ULOD GBS infection over 1 year of age, compared to infection before 1 year of age, appears to be associated with underlying conditions. In our review, 66% (8/12) had at least 1 underlying condition including neurologic disorders, hydrops fetalis with lymphatic dysplasia, congenital ectodermal dysplasia with hyper IgM globulinemia and congenital heart disease (Table 1). Three patients had undergone surgery for cerebrospinal fluid drainage, ventriculo-peritoneal shunt and ventriculostomy. A previous study showed that only 11% of children aged 90 days through 12 months had an underlying condition (excluding preterm birth), but 44% of children aged 1 through 14 years had at least 1 underlying condition, including neurologic disorders, immunosuppressive conditions, asthma, malignancy and renal disease [3]. Our review also suggests that ULOD above 1 year of age is more likely to be associated with underlying conditions. Our patient was born preterm and had hydrops fetalis and lymphatic dysplasia. Lymphatic dysplasia may be associated with insufficient immunity. In a previous report, the authors emphasized the importance of preterm birth for ULOD GBS meningitis, where ULOD referred to infants less than 1 year old [2]. Our findings including children aged 1 through 14 years did not suggest prematurity as a risk for ULOD.

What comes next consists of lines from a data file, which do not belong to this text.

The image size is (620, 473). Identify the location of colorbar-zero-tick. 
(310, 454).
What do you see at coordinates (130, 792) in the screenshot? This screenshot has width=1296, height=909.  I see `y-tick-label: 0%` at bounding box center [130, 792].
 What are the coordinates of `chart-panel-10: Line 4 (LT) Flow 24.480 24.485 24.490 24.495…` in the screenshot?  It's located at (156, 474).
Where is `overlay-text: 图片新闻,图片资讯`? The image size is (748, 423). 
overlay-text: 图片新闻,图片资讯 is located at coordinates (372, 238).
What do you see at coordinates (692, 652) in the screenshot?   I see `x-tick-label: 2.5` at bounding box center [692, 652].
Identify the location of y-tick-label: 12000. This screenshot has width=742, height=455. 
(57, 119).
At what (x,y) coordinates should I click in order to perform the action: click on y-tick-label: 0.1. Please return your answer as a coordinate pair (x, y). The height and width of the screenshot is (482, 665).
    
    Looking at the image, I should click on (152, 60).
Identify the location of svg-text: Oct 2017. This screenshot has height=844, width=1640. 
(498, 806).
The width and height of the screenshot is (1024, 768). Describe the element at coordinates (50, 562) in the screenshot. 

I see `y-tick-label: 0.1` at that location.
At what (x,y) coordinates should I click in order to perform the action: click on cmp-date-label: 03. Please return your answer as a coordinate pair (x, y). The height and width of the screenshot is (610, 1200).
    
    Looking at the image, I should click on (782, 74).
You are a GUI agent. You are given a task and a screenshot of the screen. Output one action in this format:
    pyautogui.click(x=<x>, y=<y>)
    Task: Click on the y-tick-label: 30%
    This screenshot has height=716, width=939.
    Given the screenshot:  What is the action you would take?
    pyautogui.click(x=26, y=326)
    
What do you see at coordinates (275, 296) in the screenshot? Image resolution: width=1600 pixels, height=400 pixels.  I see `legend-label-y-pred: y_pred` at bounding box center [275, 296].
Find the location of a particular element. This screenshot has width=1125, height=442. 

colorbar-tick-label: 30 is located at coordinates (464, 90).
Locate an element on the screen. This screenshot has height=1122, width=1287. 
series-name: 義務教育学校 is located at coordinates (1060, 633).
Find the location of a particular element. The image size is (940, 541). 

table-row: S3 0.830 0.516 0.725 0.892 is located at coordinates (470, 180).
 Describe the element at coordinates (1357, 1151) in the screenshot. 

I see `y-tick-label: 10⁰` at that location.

Recurrent ULOD GBS infection is extremely rare among children over 1 year of age. ULOD over 1 year of age is more likely to be associated with underlying conditions compared to younger children. In patients with underlying conditions, ULOD may occur even over 1 year of age and can recur, therefore careful clinical evaluation is necessary.

Conflict of interest

None.

Funding source

This research did not receive any specific grant from funding agencies in the public, commercial, or not-for-profit sectors.